__Your instructions__: Copy out each of the items below line for line, leaving the pictures out.

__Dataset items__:
==========
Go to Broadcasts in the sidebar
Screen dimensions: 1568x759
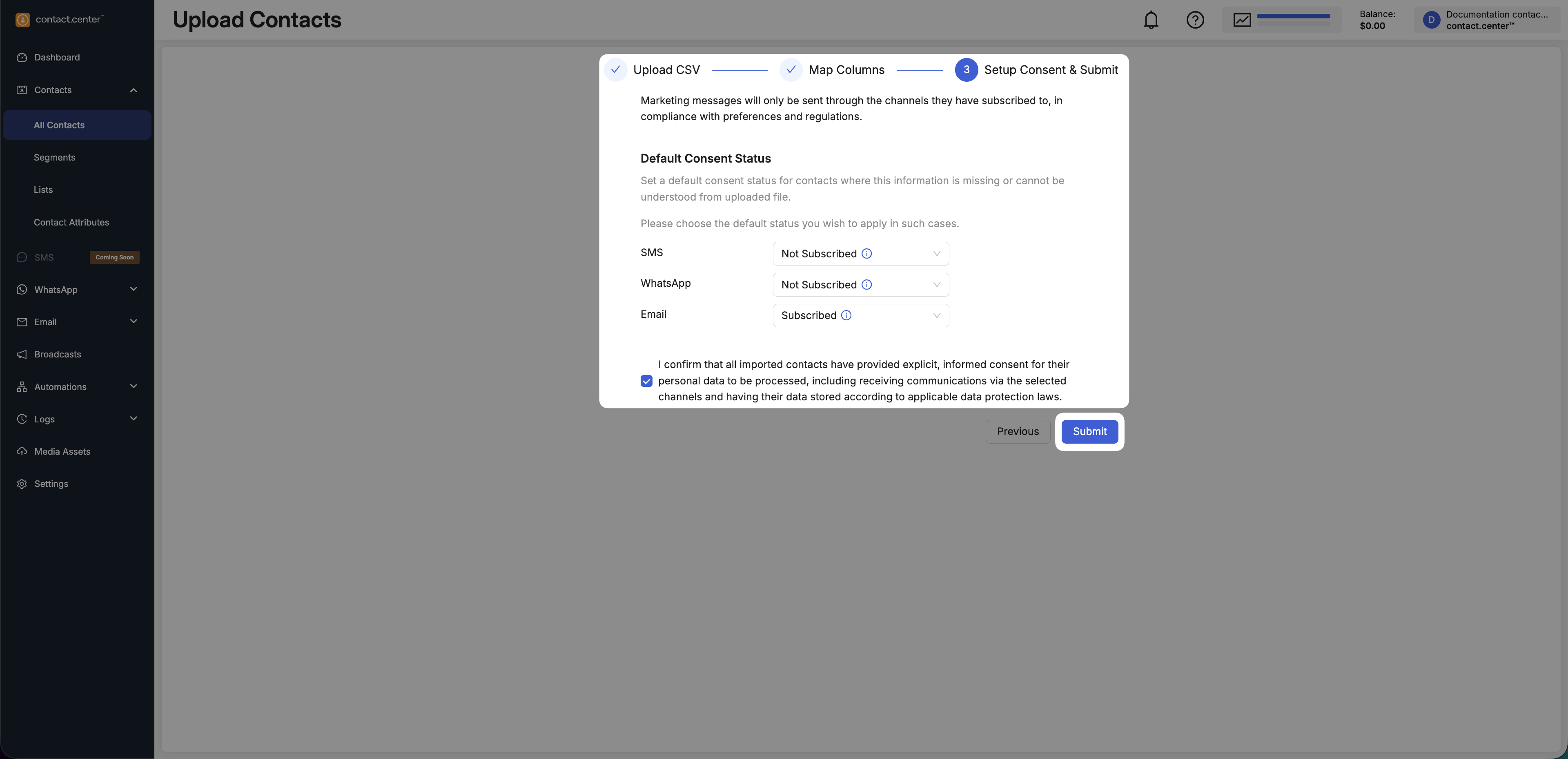(x=58, y=355)
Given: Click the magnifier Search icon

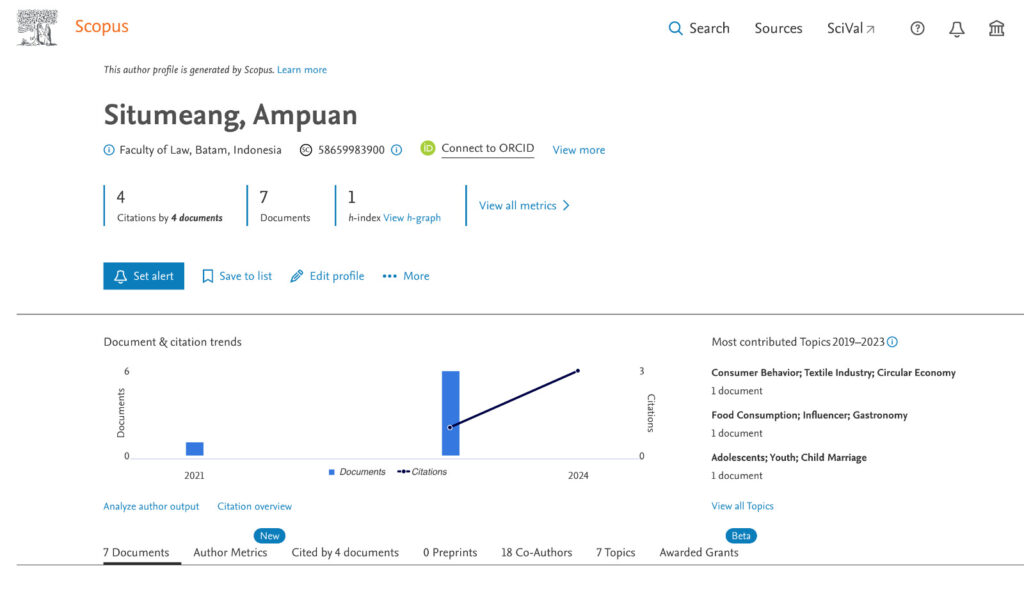Looking at the screenshot, I should pyautogui.click(x=675, y=29).
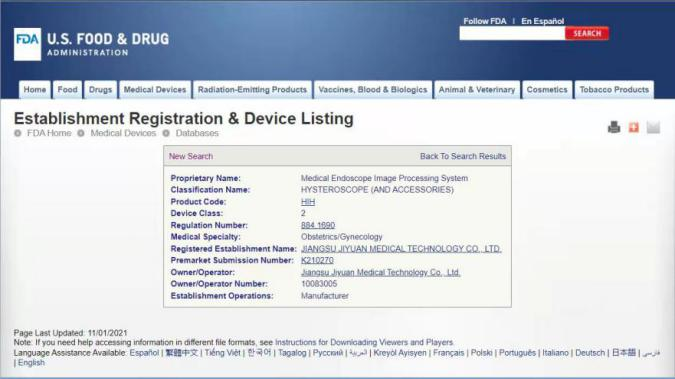Email page using the envelope icon
The width and height of the screenshot is (675, 379).
[653, 127]
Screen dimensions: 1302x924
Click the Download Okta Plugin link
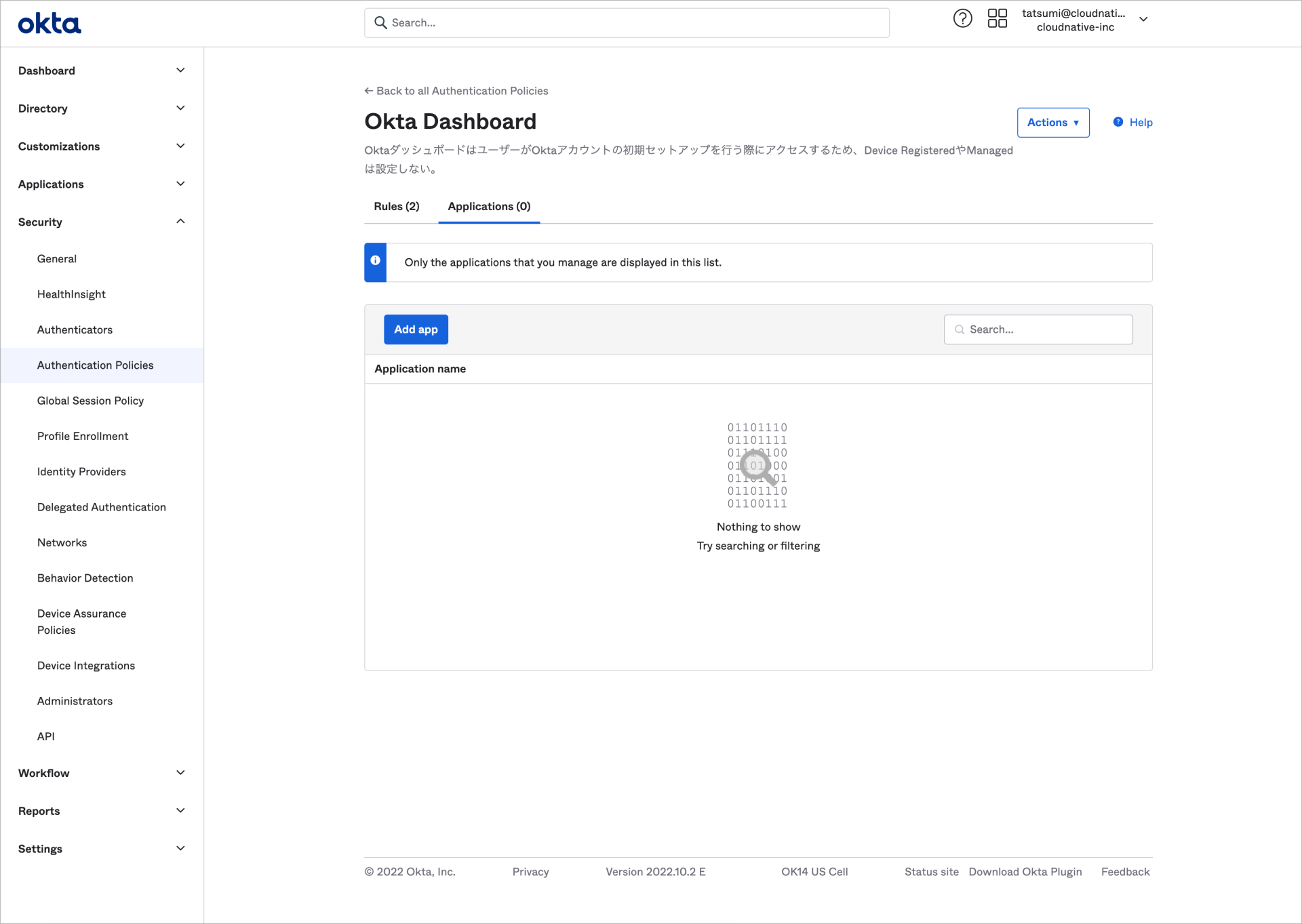point(1025,871)
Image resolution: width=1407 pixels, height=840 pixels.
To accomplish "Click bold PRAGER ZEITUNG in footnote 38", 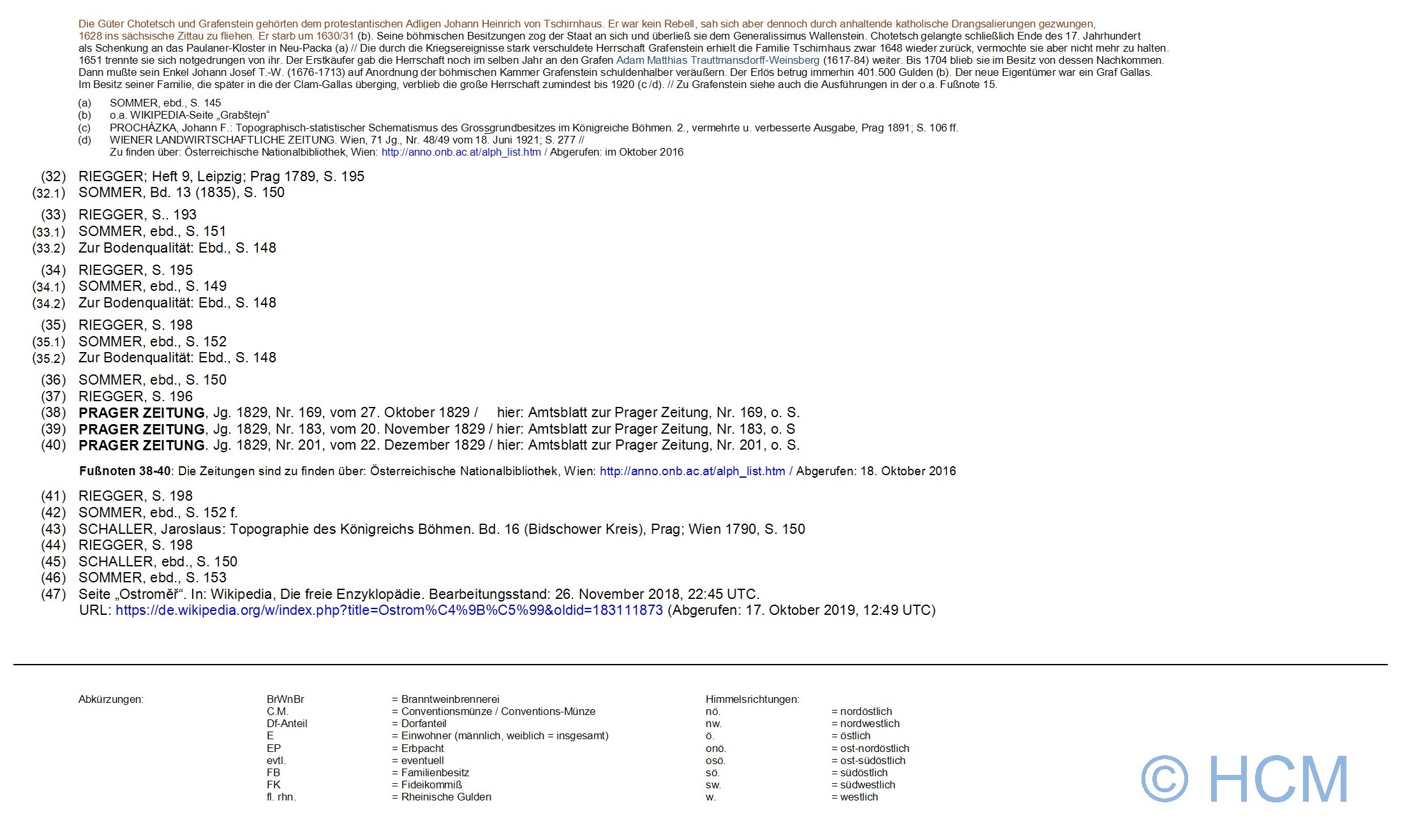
==========
__Solved problem__:
Go to Broadcasts in the sidebar
Screen dimensions: 1568x759
(x=58, y=355)
Given: Click the magnifier Search icon

Looking at the screenshot, I should pyautogui.click(x=675, y=29).
Email page using the envelope icon
The width and height of the screenshot is (675, 379).
[653, 127]
Screen dimensions: 1302x924
Click the Download Okta Plugin link
point(1025,871)
Image resolution: width=1407 pixels, height=840 pixels.
To accomplish "Click bold PRAGER ZEITUNG in footnote 38", 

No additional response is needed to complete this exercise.